Conducted at UniSA’s Australian Centre for Precision Health at SAHMRI and a team of researchers, the study assessed the effects of coffee on the brain among 17,702 UK Biobank participants, finding that those who drank more than six cups of coffee a day had a 53 per cent increased risk of dementia. Lead researcher and UniSA PhD candidate, Kitty Pham, said the research delivers important insights for public health. “Coffee is among the most popular drinks in the world. Yet with global consumption being more than nine billion kilograms a year, it’s critical that we understand any potential health implications,” Pham said.
“This is the most extensive investigation into the connections between coffee, brain volume measurements, the risks of dementia, and the risks of stroke – it’s also the largest study to consider volumetric brain imaging data and a wide range of confounding factors,” Pham added.
“Accounting for all possible permutations, we consistently found that higher coffee consumption was significantly associated with reduced brain volume – essentially, drinking more than six cups of coffee a day may be putting you at risk of brain diseases such as dementia and stroke,” Pham further said.Dementia is a degenerative brain condition that affects memory, thinking, behaviour and the ability to perform everyday tasks. About 50 million people are diagnosed with the syndrome worldwide. In Australia, dementia is the second leading cause of death, with an estimated 250 people diagnosed each day.
Stroke is a condition where the blood supply to the brain is disrupted, resulting in oxygen starvation, brain damage and loss of function. Globally, one in four adults over the age of 25 will have a stroke in their lifetime.
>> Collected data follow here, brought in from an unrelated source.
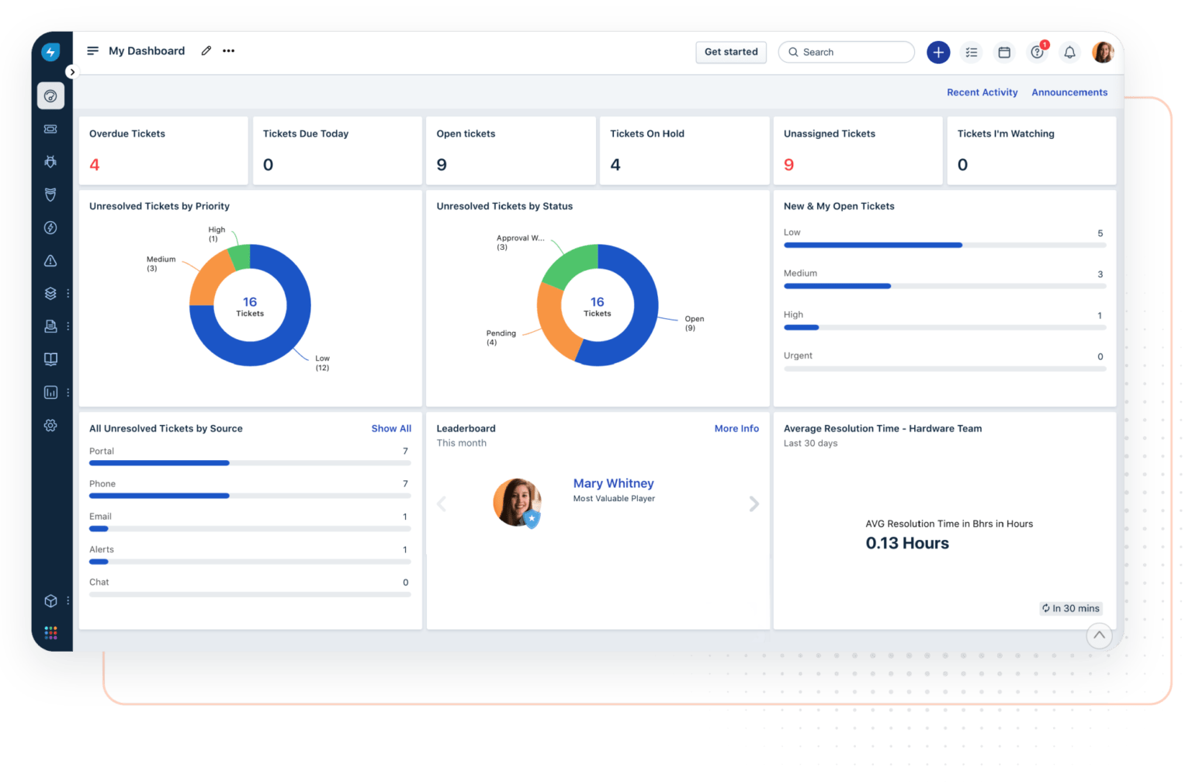Viewport: 1192px width, 782px height.
Task: Open notifications via the bell icon
Action: [1070, 53]
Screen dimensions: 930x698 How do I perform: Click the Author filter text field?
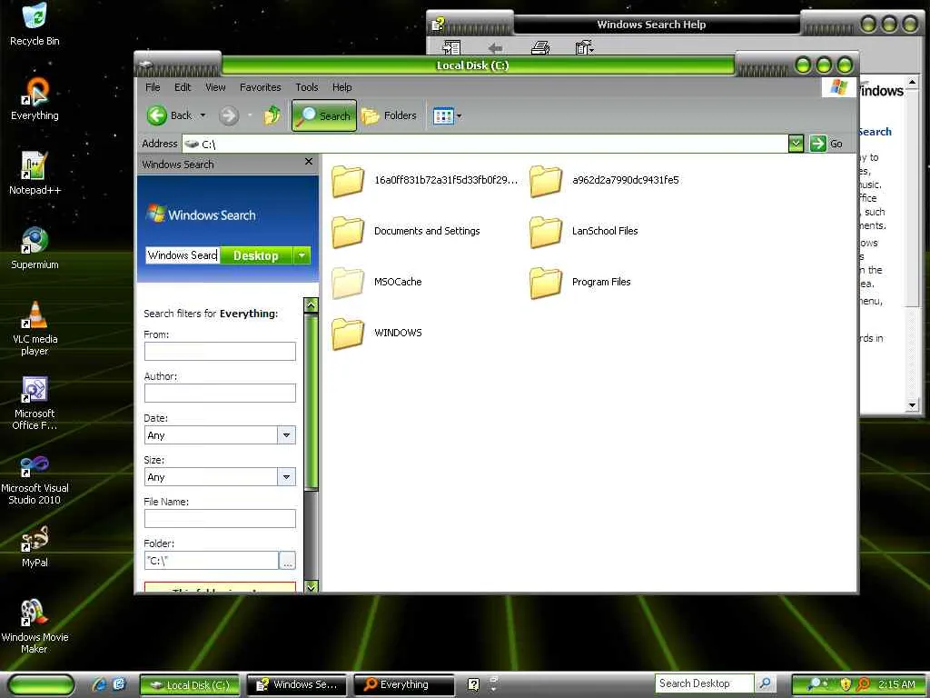pos(220,393)
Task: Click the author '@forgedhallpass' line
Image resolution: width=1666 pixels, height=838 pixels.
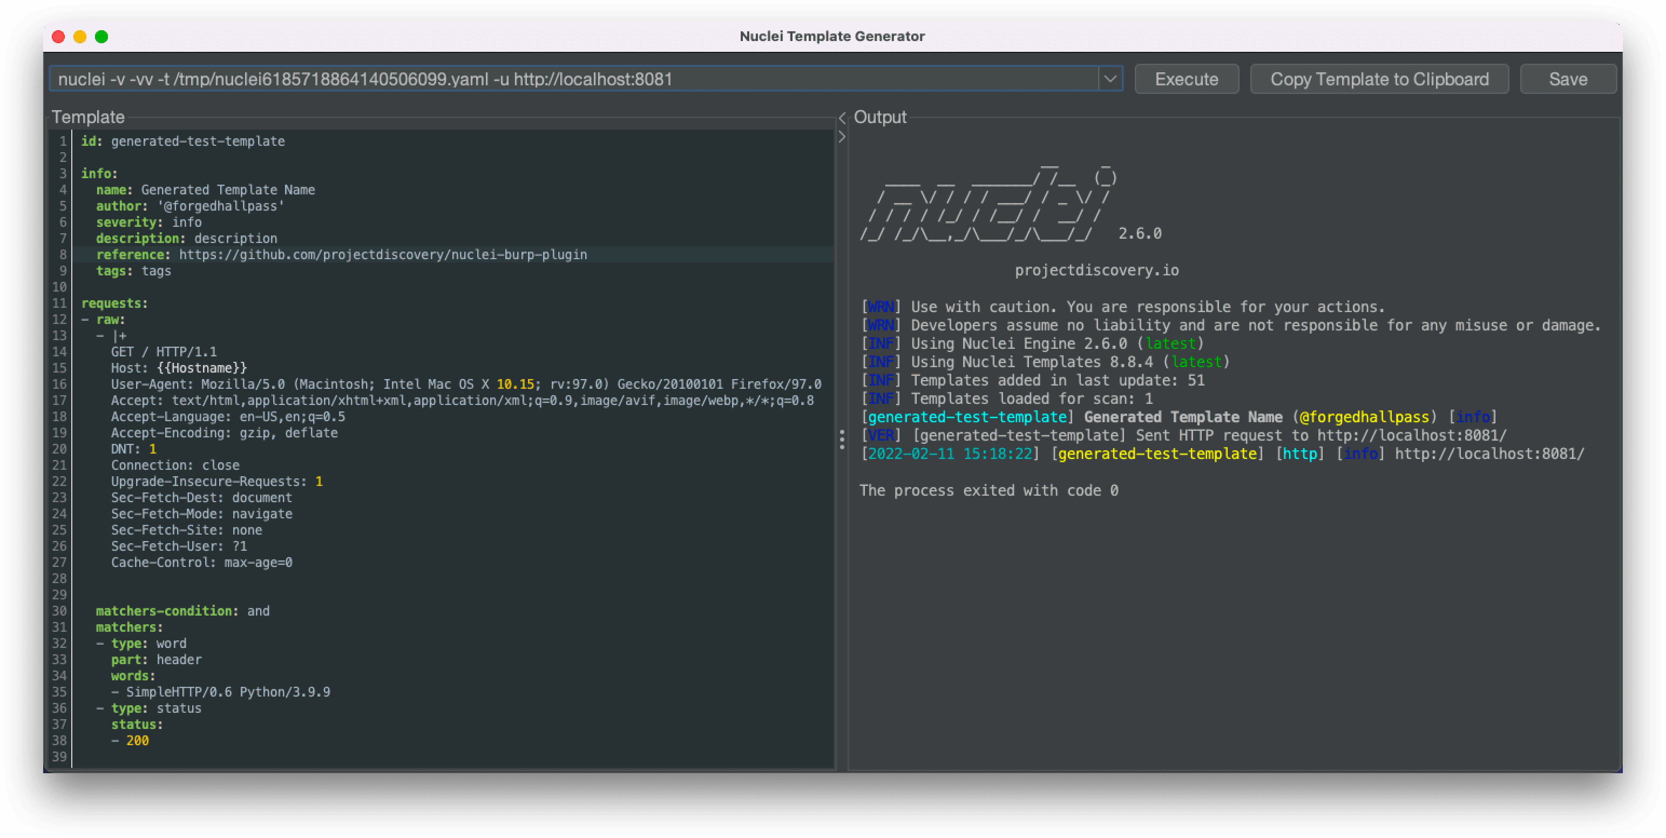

Data suggests that 13.7 million people will have a stroke this year with 5.5 million dying as a result.Senior investigator and Director of UniSA’s Australian Centre for Precision Health, Professor Elina Hypponen, said while the news may be a bitter brew for coffee lovers, it’s all about finding a balance between what you drink and what’s good for your health.
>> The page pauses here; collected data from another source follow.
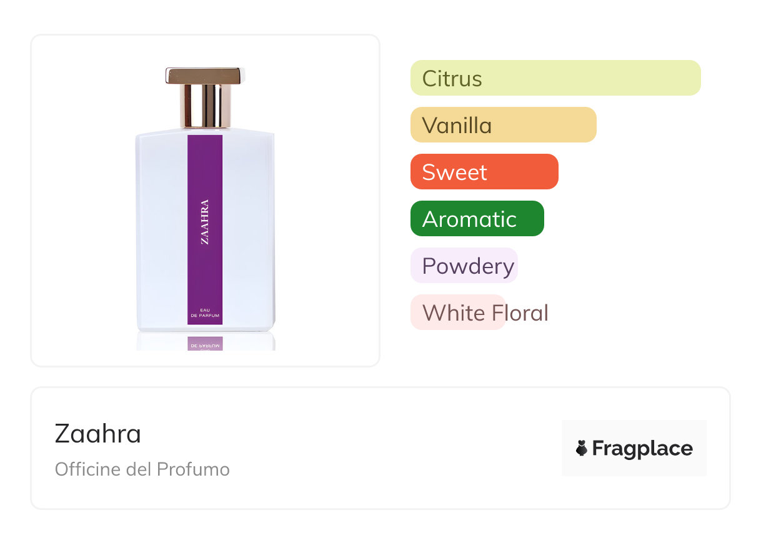
Task: Select the Vanilla accord bar
Action: [x=503, y=125]
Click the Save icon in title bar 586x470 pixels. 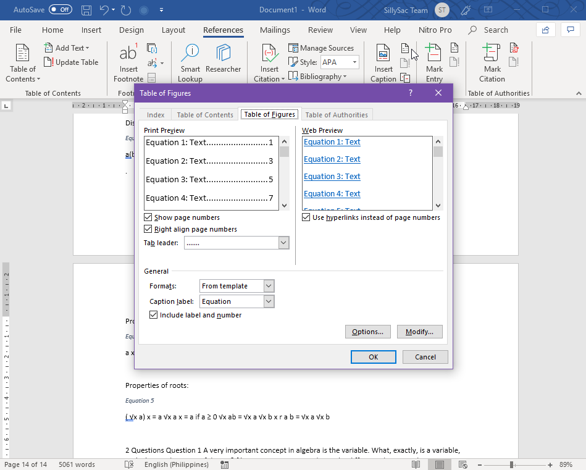[x=86, y=10]
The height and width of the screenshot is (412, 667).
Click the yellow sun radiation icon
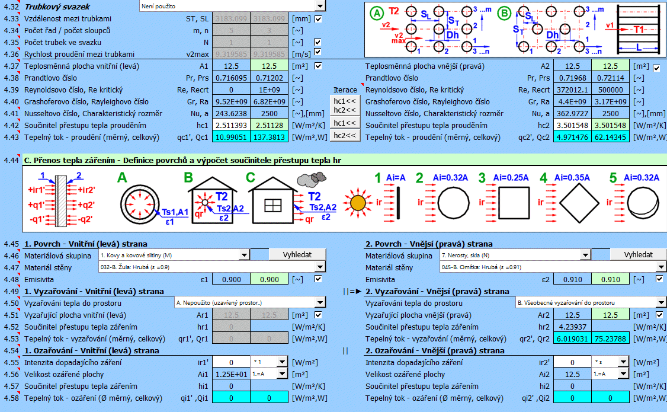pyautogui.click(x=358, y=202)
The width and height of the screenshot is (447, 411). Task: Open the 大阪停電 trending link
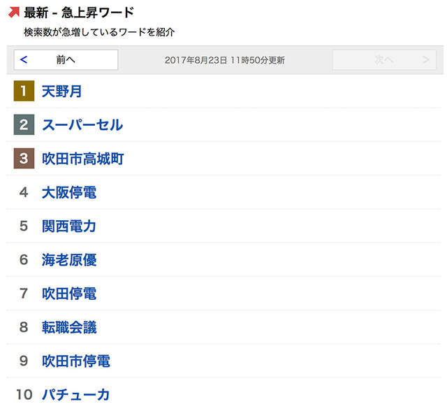click(x=68, y=192)
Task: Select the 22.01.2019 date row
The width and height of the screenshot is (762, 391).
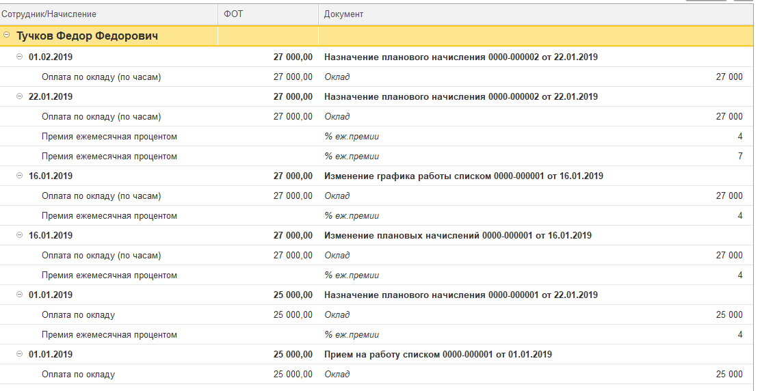Action: click(x=51, y=96)
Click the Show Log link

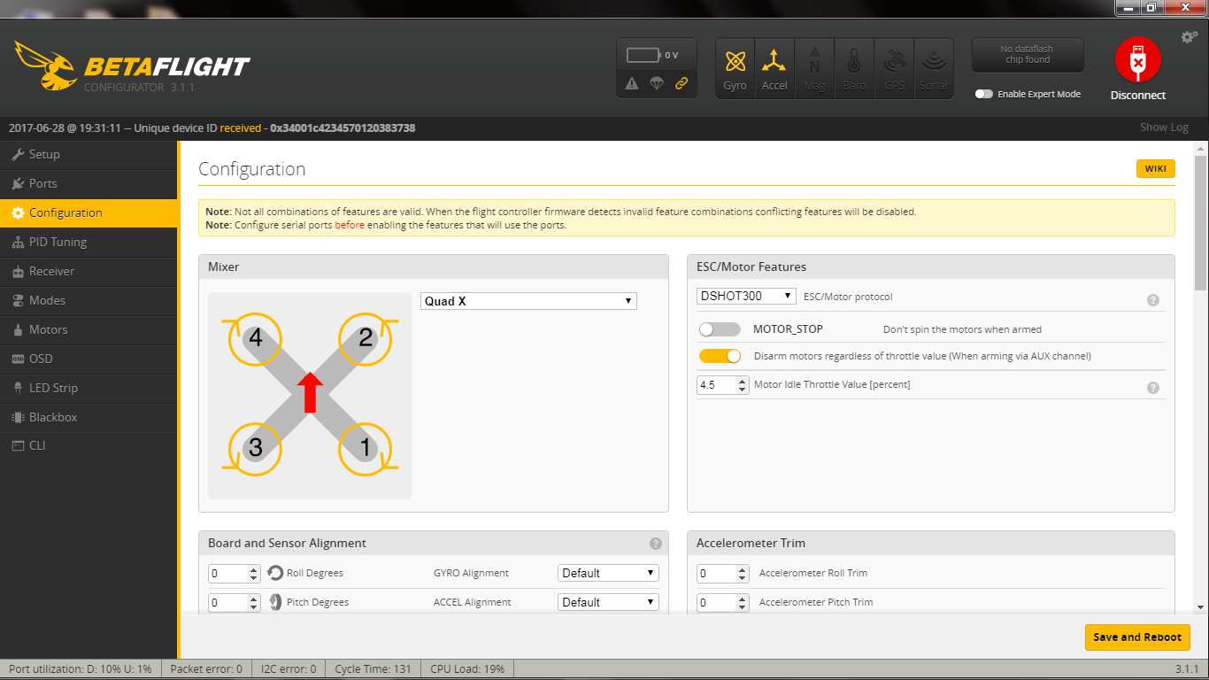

“This research provides vital insights about heavy coffee consumption and brain health, but as with many things in life, moderation is the key,” Professor Hypponen said. “Together with other genetic evidence and a randomised controlled trial, these data strongly suggest that high coffee consumption can adversely affect brain health. While the exact mechanisms are not known, one simple thing we can do is to keep hydrated and remember to drink a bit of water alongside that cup of coffee,” Professor Hypponen added.